Minor question: in a footnote it is mentioned that results hold for other tie-breaking rules. Which ones? It may be worth calling out whether results hold when ties are broken uniformly at random (my initial thought is that results would not hold, but the authors probably have a definitive answer).

This paper introduces t-level auctions, quantifies how much data is needed to learn a near-optimal t-level auction, and further quantifies how far the optimal t-level auction is from the optimal auction. The paper is well-written, of strong technical quality, and contains novel contributions joining work across disciplines.

The paper considers the problem of designing revenue-maximizing auctions given samples from the "valuation distribution" F of the users.

The paper shows an upper bound on the number of samples required to obtain an auction whose performance is close to an optimal auction.

The key ingredient is to design a class of auctions C_t, called t-level auctions. As t grows one of the auctios in C_t is close to the optimal auction. This is interesting since t-level functions have only n*t free parameters, and hence applying basic learning theoretic arguments, the authors provide an upper bound on the number of samples required to learn a good auction. While the existence of such auctions are interesting to a game-theoretic audience, I am slightly skeptical about the interest it can generate in NIPS. I think there are a number of interesting problems such as the one the authors consider here at the intersection of learning and game theory, however, they need to make a better case, for example with either faster algorithms, or showing some special classes of distributions F for which learning the auction is possible much faster, and or with much fewer samples. Finally, it would be interesting to know what kind of lower bounds exist on the number of samples required to learn a near-optimal auction. In particular, since in many learning problems the number of samples is close to the logarithm of the covering number, it would be interesting to see if some such results hold in this setting.

The paper is well written, although a little more motivation might be helpful for someone not completely knowledgeable about the auction theory literature.

The main contribution is showing that there exist a class of auctions C1< C2< ... such that as t grows Ct contains an auction that is nearly optimal. Even though i like this result, the learning arguments are straight-forward, and are existential (computationally hard). I also believe the results are slightly incremental in that sense. One plus of this paper at nips could be introducing these interesting problems in algorithmic game theory to the learning community in a learning framework.

We thank the reviewers for their careful reviews.

Reviewer 2:
We agree that the second condition of the definition of equivalence classes is enough for the proof, and thank you for catching our other typos.


Reviewer 3:
Tie-breaking at random works for arbitrary (regular or irregular) bidders; if bidders are regular, one can also tie-break according to value (e.g., pick the bidder with the highest level, breaking ties amongst those with the same level by choosing the one with largest bid).

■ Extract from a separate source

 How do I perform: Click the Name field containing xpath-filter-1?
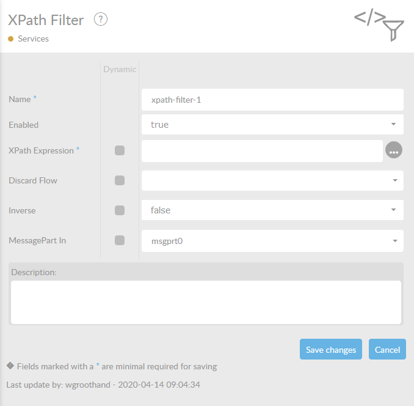(272, 99)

One way to fix the issue you point out about bidders "rounding down" their bids being a weakly dominant strategy is to break ties by value (if bidders are regular): if two bidders have some level \tau which overlaps somewhat in value-space, there will be values at that level for which it will no longer be weakly dominant to round down to the threshold value. This would occur, for example, if two bidders have sufficiently similar valuation distributions.


Reviewer 4:
We point out that remark 4.4 points out a known lower bound for learning near-optimal auctions: one needs sample complexity to grow at least linearly in n and 1/\epsilon. We agree that showing the connection to the covering number of the space of auctions would be an interesting direction to consider.